In order to mitigate this risk (the risk of engaging in what the Consumer Financial Protection Bureau (CFPB) may see as unfair, deceptive, or abusive acts or practices (UDAAP)), we need to understand what a deceptive practice looks like.

The Seinfeld episode “The Non-Fat Yogurt” provides a case study. Kramer invests in a non-fat yogurt shop. The yogurt is delicious. “How could this not have any fat? It’s too good!” George proclaims. But Jerry and Elaine start gaining weight. The yogurt is tested and turns out to be fattening. Mayoral candidate Rudy Giuliani blames his poor physical exam on the non-fat yogurt and vows to eliminate false advertising in the city. Business plummets.

There’s no questioning the deceptive practice in “The Non-Fat Yogurt.” Back when it aired in 1993, it may have even been a satisfactory, albeit obvious, example of the type of acts your business must avoid to mitigate risks of deceptive claims. Today, however, it is much harder to define deceptive practices.

The industry’s understanding of what qualifies as deception became less clear when the CFPB started deciding what it considers unfair and deceptive in the consumer financial market. The Dodd-Frank Act empowered the CFPB with the authority to prevent UDAAP. This may be the CFPB’s most powerful tool, and they’ve been busy using it, which offers more recent case studies.

“22,500 bonus points-earn a bonus $300.” The institution is offering 22,500 bonus points, equal to a $300 bonus. The consumer accepts the offer, expecting 22,500 bonus points AND a $300 bonus. The customer only gets the 22,500 points. The CFPB deems the advertisement deceptive. The institution must pay the $300 as part of a $112.5 million Consent Order (which included other acts violating consumer financial law).

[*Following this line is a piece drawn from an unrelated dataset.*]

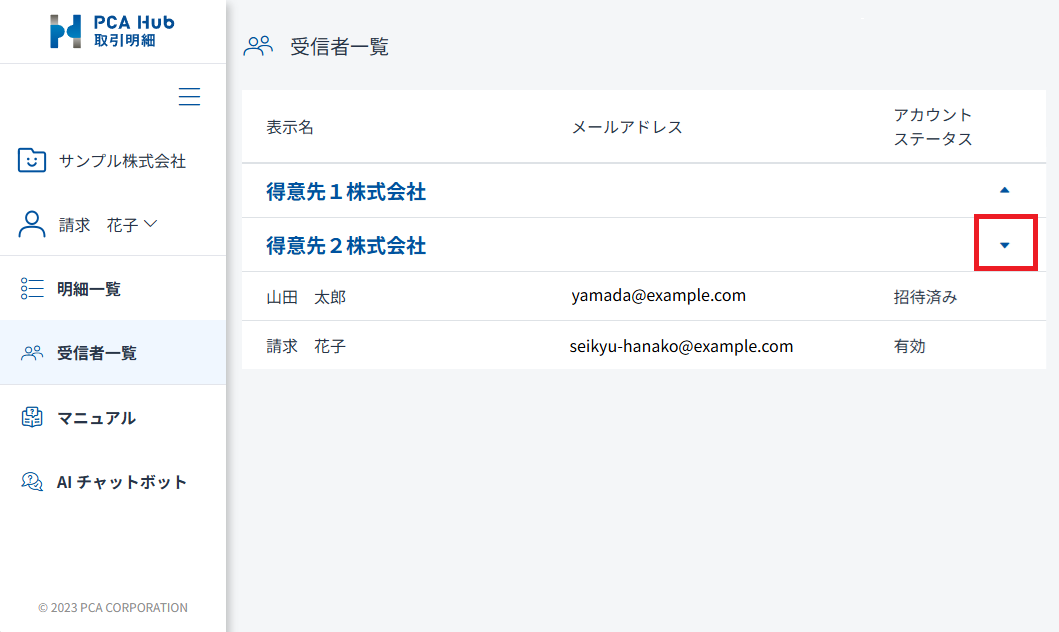
Task: Click the AI チャットボット chat icon
Action: point(32,482)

This case, like many other CFPB UDAAP actions, doesn’t necessarily include clear, intentional deceptive activity. Similar to CFPB orders related to add-on financial products (debt protection, indentify theft protection, credit score tracking) that focus on marketing and suitability of services, the potential for a UDAAP claim involves a subjective analysis. Even if many customers understand the terms or want the product, a potential UDAAP claim may arise if others don’t get what they expect or if a regulatory authority thinks that product isn’t worth the price (for example, deposit advance and overdraft products).

Because it’s more difficult to know what a potential UDAAP claim looks like, your institution needs to keep its eyes open and take affirmative steps to mitigate known risks. First, your institution must develop UDAAP awareness throughout every corner of the company (do it formally and with documentation). If you and your employees think through a consumer lens about whether a product, practice or disclosure could be misunderstood, you will start indentifying and eliminating acts that create UDAAP risk.

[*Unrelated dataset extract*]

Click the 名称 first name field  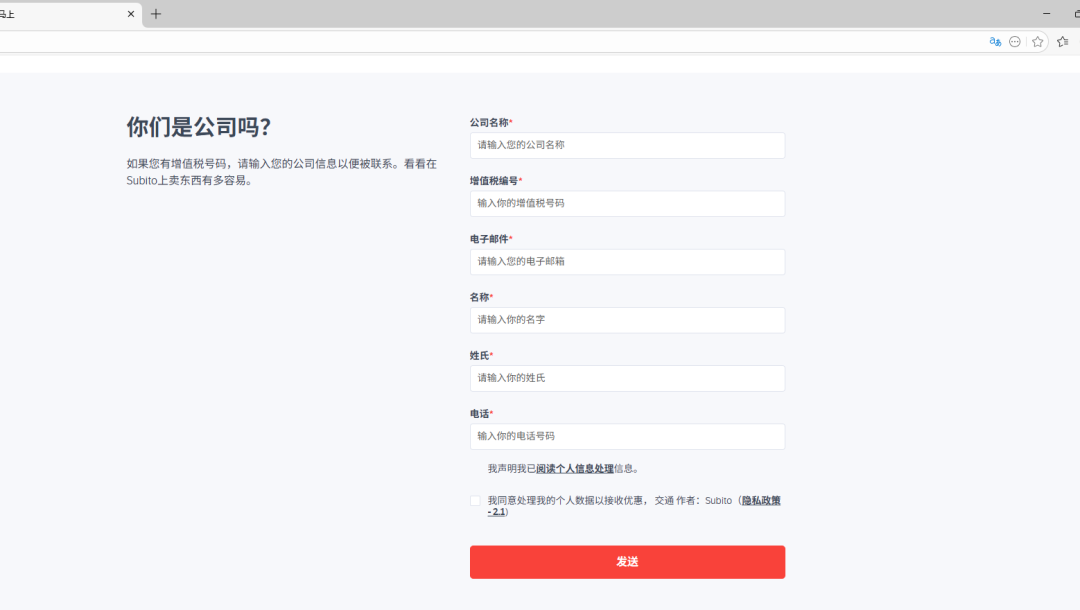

Second, your institution should automate the customer-facing processes that inherently are high-risk for a UDAAP claim. UDAAP claims often arise from terms disclosed in writing and often those terms only appeared deceptive because of human error or oversight. Some examples include manually entering loan terms, checking-the-box to determine what features do and don’t apply, or relying on a procedure to make sure every required document gets in the loan package. Automating a customer-facing process can immediately lower your UDAAP risk, and free up resources to focus on what your business is here for — growing its bottom line.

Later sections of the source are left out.